··· Working data ···

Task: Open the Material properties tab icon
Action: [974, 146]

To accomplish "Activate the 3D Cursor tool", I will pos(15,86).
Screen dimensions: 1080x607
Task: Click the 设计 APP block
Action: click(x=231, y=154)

···
··· Working data ···

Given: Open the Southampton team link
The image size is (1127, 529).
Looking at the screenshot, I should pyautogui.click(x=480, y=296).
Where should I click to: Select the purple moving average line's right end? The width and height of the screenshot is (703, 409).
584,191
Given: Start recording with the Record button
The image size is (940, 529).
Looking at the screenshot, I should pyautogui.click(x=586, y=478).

···
··· Working data ···

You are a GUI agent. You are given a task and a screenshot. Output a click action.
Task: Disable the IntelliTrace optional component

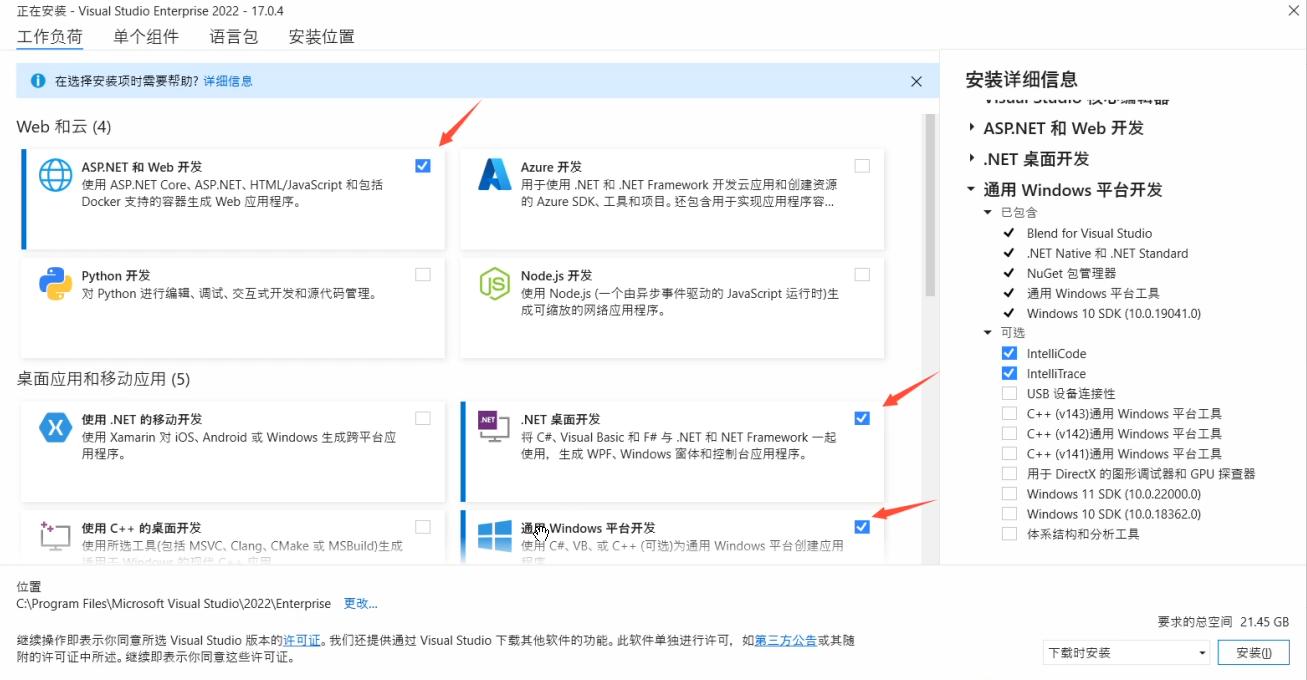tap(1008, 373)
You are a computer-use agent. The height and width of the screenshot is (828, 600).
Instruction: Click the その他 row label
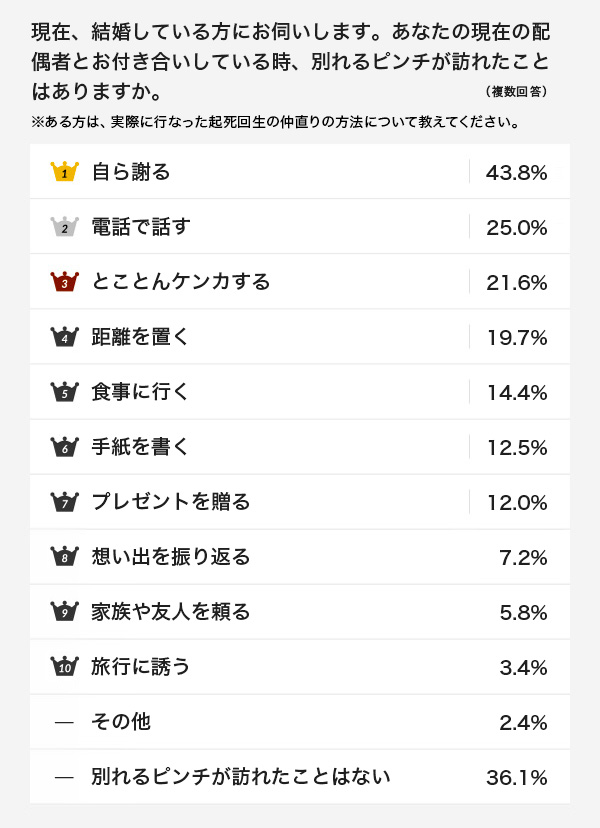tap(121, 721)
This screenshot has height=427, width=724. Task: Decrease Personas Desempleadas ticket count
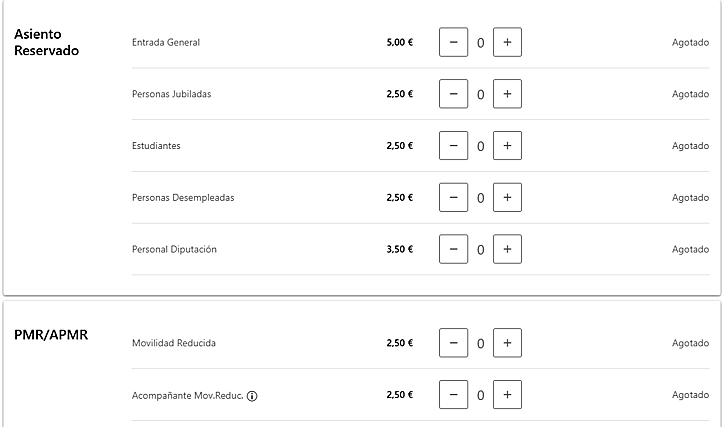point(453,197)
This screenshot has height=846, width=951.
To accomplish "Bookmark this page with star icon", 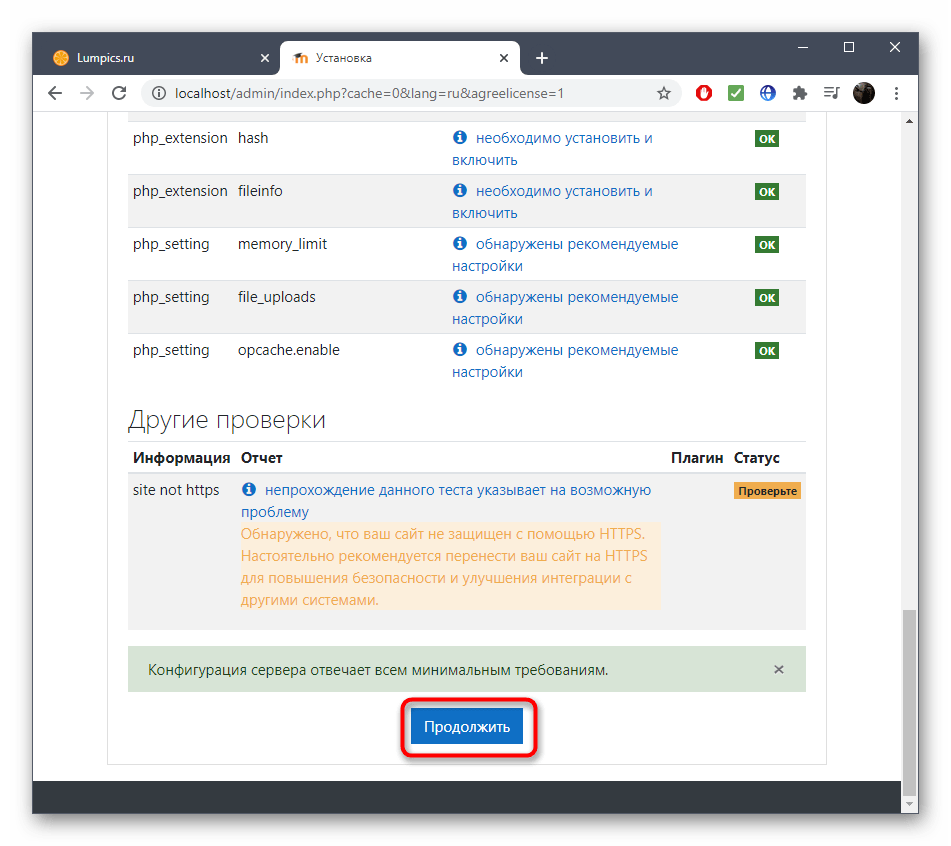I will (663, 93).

···

_Prompt_: Using the data above, reproduce exactly the lines between those holding "The image size is (1127, 529)." and "Given: Start recording with the Record button", inclusive, and no others.

_Answer to this exercise_:
The image size is (1127, 529).
Looking at the screenshot, I should pyautogui.click(x=480, y=296).
Where should I click to: Select the purple moving average line's right end? The width and height of the screenshot is (703, 409).
584,191
Given: Start recording with the Record button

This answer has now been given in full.